● **PROBLEM REQUIREMENTS**
Copy out all the data, word for word.

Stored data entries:
· · · · · · ·

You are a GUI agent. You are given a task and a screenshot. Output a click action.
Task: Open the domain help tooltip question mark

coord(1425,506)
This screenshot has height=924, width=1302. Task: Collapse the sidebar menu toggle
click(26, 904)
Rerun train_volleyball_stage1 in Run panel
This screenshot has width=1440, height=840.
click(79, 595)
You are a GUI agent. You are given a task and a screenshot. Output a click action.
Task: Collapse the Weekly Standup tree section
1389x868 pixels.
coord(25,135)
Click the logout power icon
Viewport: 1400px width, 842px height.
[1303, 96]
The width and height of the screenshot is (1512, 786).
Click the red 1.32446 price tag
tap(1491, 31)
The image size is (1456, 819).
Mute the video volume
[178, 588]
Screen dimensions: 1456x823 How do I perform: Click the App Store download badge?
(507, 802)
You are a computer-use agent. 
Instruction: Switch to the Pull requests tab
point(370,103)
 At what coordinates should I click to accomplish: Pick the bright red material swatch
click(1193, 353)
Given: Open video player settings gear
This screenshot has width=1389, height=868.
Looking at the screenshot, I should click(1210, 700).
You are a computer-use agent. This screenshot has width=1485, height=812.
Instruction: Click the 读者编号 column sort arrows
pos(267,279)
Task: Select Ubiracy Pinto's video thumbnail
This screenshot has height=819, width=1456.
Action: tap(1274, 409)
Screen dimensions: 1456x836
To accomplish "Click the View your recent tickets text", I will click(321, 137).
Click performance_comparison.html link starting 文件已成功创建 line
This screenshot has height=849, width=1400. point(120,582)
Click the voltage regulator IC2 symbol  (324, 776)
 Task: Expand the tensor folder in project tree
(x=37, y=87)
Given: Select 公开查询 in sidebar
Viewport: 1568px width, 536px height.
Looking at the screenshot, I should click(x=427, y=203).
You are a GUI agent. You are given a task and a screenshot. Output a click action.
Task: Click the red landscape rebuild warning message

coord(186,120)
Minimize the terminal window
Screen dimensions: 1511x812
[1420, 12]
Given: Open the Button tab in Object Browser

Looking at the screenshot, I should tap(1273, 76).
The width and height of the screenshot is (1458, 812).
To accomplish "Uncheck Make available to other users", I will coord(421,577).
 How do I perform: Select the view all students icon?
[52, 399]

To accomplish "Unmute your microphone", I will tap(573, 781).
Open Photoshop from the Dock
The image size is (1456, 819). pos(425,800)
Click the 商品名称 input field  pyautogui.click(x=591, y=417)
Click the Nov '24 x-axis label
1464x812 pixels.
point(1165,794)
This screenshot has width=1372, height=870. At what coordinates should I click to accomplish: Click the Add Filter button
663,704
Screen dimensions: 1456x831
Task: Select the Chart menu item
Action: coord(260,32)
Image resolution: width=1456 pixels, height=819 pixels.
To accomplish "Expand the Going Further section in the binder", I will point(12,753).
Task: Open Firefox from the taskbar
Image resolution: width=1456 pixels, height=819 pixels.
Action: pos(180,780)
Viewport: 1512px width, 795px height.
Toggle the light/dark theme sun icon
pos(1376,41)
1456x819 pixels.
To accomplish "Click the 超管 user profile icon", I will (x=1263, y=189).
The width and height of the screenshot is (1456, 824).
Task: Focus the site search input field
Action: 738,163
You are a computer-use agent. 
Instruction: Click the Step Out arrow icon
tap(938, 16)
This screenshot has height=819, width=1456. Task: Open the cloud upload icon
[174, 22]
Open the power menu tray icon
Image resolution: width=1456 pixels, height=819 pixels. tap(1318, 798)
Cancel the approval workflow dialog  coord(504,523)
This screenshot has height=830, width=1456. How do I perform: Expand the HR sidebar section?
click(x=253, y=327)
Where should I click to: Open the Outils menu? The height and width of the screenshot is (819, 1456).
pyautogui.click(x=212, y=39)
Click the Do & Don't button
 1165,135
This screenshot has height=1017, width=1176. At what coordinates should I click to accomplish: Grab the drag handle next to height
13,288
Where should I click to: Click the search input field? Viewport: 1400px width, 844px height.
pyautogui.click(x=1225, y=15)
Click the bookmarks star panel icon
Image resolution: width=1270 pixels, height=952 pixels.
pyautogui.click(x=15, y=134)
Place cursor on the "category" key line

· · · · · · ·

● **EXERCISE RESULT**
You are a GUI agent. You are given a task and a screenshot. Output a click action.
Task: Open the domain help tooltip question mark

coord(1425,506)
This screenshot has height=924, width=1302. Task: Collapse the sidebar menu toggle
click(26, 904)
Rerun train_volleyball_stage1 in Run panel
This screenshot has width=1440, height=840.
click(79, 595)
You are a GUI agent. You are given a task and a screenshot. Output a click action.
Task: Collapse the Weekly Standup tree section
1389x868 pixels.
coord(25,135)
Click the logout power icon
Viewport: 1400px width, 842px height.
[1303, 96]
The width and height of the screenshot is (1512, 786).
Click the red 1.32446 price tag
tap(1491, 31)
The image size is (1456, 819).
Mute the video volume
[178, 588]
Screen dimensions: 1456x823 How do I perform: Click the App Store download badge?
(507, 802)
You are a computer-use agent. 
Instruction: Switch to the Pull requests tab
point(370,103)
 At what coordinates should I click to accomplish: Pick the bright red material swatch
click(1193, 353)
Given: Open video player settings gear
This screenshot has width=1389, height=868.
Looking at the screenshot, I should click(1210, 700).
You are a computer-use agent. This screenshot has width=1485, height=812.
Instruction: Click the 读者编号 column sort arrows
pos(267,279)
Task: Select Ubiracy Pinto's video thumbnail
This screenshot has height=819, width=1456.
Action: tap(1274, 409)
Screen dimensions: 1456x836
To accomplish "Click the View your recent tickets text", I will click(321, 137).
Click performance_comparison.html link starting 文件已成功创建 line
This screenshot has height=849, width=1400. point(120,582)
Click the voltage regulator IC2 symbol  (324, 776)
 Task: Expand the tensor folder in project tree
(x=37, y=87)
Given: Select 公开查询 in sidebar
Viewport: 1568px width, 536px height.
Looking at the screenshot, I should click(x=427, y=203).
You are a GUI agent. You are given a task and a screenshot. Output a click action.
Task: Click the red landscape rebuild warning message

coord(186,120)
Minimize the terminal window
Screen dimensions: 1511x812
[1420, 12]
Given: Open the Button tab in Object Browser

Looking at the screenshot, I should tap(1273, 76).
The width and height of the screenshot is (1458, 812).
To accomplish "Uncheck Make available to other users", I will coord(421,577).
 How do I perform: Select the view all students icon?
[52, 399]

To accomplish "Unmute your microphone", I will tap(573, 781).
Open Photoshop from the Dock
The image size is (1456, 819). pos(425,800)
Click the 商品名称 input field  pyautogui.click(x=591, y=417)
Click the Nov '24 x-axis label
1464x812 pixels.
point(1165,794)
This screenshot has width=1372, height=870. At what coordinates should I click to accomplish: Click the Add Filter button
663,704
Screen dimensions: 1456x831
Task: Select the Chart menu item
Action: coord(260,32)
Image resolution: width=1456 pixels, height=819 pixels.
To accomplish "Expand the Going Further section in the binder", I will point(12,753).
Task: Open Firefox from the taskbar
Image resolution: width=1456 pixels, height=819 pixels.
Action: pos(180,780)
Viewport: 1512px width, 795px height.
Toggle the light/dark theme sun icon
pos(1376,41)
1456x819 pixels.
To accomplish "Click the 超管 user profile icon", I will (x=1263, y=189).
The width and height of the screenshot is (1456, 824).
Task: Focus the site search input field
Action: 738,163
You are a computer-use agent. 
Instruction: Click the Step Out arrow icon
tap(938, 16)
This screenshot has height=819, width=1456. Task: Open the cloud upload icon
[174, 22]
Open the power menu tray icon
Image resolution: width=1456 pixels, height=819 pixels. tap(1318, 798)
Cancel the approval workflow dialog  coord(504,523)
This screenshot has height=830, width=1456. How do I perform: Expand the HR sidebar section?
click(x=253, y=327)
Where should I click to: Open the Outils menu? The height and width of the screenshot is (819, 1456).
pyautogui.click(x=212, y=39)
Click the Do & Don't button
 1165,135
This screenshot has height=1017, width=1176. At what coordinates should I click to accomplish: Grab the drag handle next to height
13,288
Where should I click to: Click the search input field? Viewport: 1400px width, 844px height.
pyautogui.click(x=1225, y=15)
Click the bookmarks star panel icon
Image resolution: width=1270 pixels, height=952 pixels.
pyautogui.click(x=15, y=134)
Place cursor on the "category" key line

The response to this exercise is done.